Massimiliano Neri (born 14 June 1977 in Naples, Italy) is an Italian fashion model.

==Early life==
Neri was born in Naples, Italy, in 1977. As a teenager, he was very involved in sports, and he practised equestrianism professionally. During summer, he usually spent holidays in Capri. It was there that Neri met the photographer Bruce Weber, who took some pictures of Massimiliano while shooting with models Helena Christensen, and Alex Lundqvist for 1995 Versace's Campaign. Neri was only 17 years old. One month later, Jack Pierson came to Naples, who also wanted to take some pictures of him.

==Career==
After sending those pictures to some model agencies in Milan, and eventually moving to Milan in 1995, he became known among the fashion designers after his first fashion season in Milan: working for many designers such as Gianfranco Ferré, Iceberg, Krizia, Versus, D&G, and Replay. However, celebrity to a larger public arrived after making a TV commercial for Versace's sunglasses, which was shown all over Europe. In New Zealand, he was given a place in a TV commercial for Levi's. Neri has also graced covers and editorials for magazines such as Cleo, L'Uomo Vogue, GQ, and Pulp Fashion. Furthermore, he was chosen as testimonial for the Rocco Barocco worldwide campaign of 2000 with models Natalia Vodianova, and Alessandra Ambrosio.

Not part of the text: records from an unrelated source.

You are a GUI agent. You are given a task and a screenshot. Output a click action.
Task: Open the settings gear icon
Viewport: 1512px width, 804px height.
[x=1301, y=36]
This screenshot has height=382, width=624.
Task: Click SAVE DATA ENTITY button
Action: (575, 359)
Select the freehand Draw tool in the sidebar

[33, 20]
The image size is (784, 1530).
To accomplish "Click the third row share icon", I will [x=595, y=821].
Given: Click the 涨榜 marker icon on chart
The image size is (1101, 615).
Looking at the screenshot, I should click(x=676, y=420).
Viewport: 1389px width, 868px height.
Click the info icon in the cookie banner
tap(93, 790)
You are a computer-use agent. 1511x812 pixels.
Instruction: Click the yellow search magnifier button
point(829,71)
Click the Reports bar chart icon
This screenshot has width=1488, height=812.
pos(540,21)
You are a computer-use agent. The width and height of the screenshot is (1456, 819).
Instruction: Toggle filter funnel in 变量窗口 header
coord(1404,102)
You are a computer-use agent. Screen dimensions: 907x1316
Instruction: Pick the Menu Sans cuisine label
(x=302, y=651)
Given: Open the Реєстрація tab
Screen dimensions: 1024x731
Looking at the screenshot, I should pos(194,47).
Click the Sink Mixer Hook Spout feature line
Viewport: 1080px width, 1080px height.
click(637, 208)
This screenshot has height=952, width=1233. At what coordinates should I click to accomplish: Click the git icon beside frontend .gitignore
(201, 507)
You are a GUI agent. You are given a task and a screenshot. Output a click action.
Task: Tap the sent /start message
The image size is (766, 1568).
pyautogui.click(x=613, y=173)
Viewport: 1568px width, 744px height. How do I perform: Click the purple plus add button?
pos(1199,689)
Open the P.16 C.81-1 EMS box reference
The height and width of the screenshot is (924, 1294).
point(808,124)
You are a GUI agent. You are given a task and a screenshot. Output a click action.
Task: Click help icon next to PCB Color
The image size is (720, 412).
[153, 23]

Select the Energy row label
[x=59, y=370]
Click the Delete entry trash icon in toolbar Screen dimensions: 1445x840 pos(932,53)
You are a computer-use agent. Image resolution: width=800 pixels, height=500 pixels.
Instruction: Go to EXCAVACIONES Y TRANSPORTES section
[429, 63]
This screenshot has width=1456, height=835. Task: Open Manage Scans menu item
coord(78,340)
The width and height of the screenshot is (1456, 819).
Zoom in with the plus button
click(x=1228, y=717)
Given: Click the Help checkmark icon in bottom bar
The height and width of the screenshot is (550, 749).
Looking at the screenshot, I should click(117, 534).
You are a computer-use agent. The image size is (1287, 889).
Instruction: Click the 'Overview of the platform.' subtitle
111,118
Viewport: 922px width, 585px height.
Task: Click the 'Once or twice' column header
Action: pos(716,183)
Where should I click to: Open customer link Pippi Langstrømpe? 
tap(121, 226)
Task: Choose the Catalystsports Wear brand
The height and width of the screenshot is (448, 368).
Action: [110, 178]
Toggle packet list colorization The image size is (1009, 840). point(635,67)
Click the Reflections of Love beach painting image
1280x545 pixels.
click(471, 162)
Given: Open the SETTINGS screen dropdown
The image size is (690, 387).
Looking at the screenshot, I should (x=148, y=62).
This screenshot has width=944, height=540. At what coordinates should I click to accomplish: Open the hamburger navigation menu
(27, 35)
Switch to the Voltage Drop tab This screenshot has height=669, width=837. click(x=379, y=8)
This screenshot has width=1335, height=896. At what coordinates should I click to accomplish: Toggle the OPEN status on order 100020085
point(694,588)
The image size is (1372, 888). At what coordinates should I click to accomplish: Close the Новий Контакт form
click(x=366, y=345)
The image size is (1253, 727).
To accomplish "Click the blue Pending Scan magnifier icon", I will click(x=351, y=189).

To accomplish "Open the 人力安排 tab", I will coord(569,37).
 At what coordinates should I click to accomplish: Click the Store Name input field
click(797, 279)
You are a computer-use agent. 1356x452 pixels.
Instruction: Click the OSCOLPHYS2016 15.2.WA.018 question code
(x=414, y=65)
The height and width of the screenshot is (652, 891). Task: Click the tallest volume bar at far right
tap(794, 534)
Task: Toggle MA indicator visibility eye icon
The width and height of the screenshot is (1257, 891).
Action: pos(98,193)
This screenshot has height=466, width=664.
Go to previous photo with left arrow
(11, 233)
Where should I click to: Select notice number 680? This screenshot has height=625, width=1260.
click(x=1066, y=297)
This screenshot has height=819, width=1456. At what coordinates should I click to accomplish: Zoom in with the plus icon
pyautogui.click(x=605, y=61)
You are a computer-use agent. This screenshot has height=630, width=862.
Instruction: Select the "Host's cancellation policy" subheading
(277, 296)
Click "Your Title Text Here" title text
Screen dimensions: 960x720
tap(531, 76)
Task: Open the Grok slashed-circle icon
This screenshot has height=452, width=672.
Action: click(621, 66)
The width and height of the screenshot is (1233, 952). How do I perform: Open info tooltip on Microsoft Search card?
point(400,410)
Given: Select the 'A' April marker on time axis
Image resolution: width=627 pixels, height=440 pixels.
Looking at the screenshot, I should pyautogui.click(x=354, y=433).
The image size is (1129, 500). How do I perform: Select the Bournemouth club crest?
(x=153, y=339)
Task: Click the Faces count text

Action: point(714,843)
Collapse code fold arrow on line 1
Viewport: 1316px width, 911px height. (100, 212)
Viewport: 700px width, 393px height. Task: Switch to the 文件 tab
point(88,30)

From 1995 onwards, he worked as a model in Milan, Sydney, Auckland, Tokyo, Miami, New York, and landed in Paris in 1998, where he settled down and started University. He graduated in Business Administration at ESSEC business school in Paris and took a master's degree in Financial Economics from the University of Leicester.

Neri has turned from fashion model to businessman, as the owner of restaurants and businesses in Italy. He keeps doing some modeling jobs. Neri was chosen as a Geox testimonial for its 2019 worldwide campaign.